A soldado de 32 anos foi encontrada morta com um tiro na cabeça, em 18 de fevereiro, no apartamento onde morava com o esposo e a filha no Brás, na região central de São Paulo. Gisele era casada com o tenente-coronel da PMESP Geraldo Leite Rosa Neto.
O tenente-coronel é o principal suspeito da morte de Gisele. Ele foi denunciado por feminicídio e fraude processual.
A investigação aponta que Geraldo teria segurado a esposa e atirado na cabeça dela após uma discussão. Posteriormente, ele teria deitado o corpo de Gisele no chão e alterado a cena do crime para simular um suicídio, colocando a arma do crime na mão da vítima.

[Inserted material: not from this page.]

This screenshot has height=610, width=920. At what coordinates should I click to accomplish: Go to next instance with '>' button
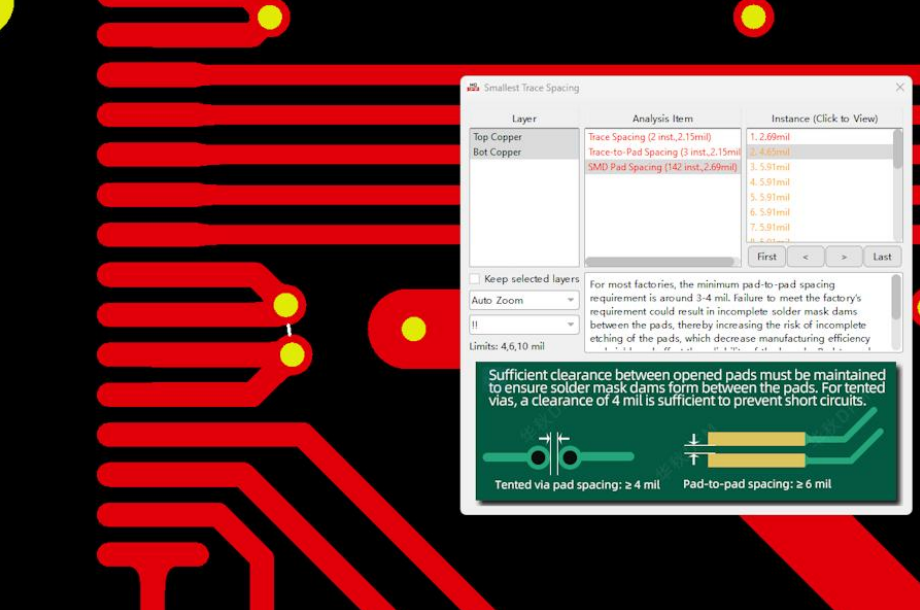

O tenente-coronel sempre negou o crime. Ele sustenta que Gisele teria cometido suicídio após receber a notícia de que o marido queria a separação.
Um mês depois da morte de Gisele, em 18 de março, Geraldo foi preso em São José dos Campos, por determinação da Justiça Militar, após investigação conduzida pela Corregedoria da PM.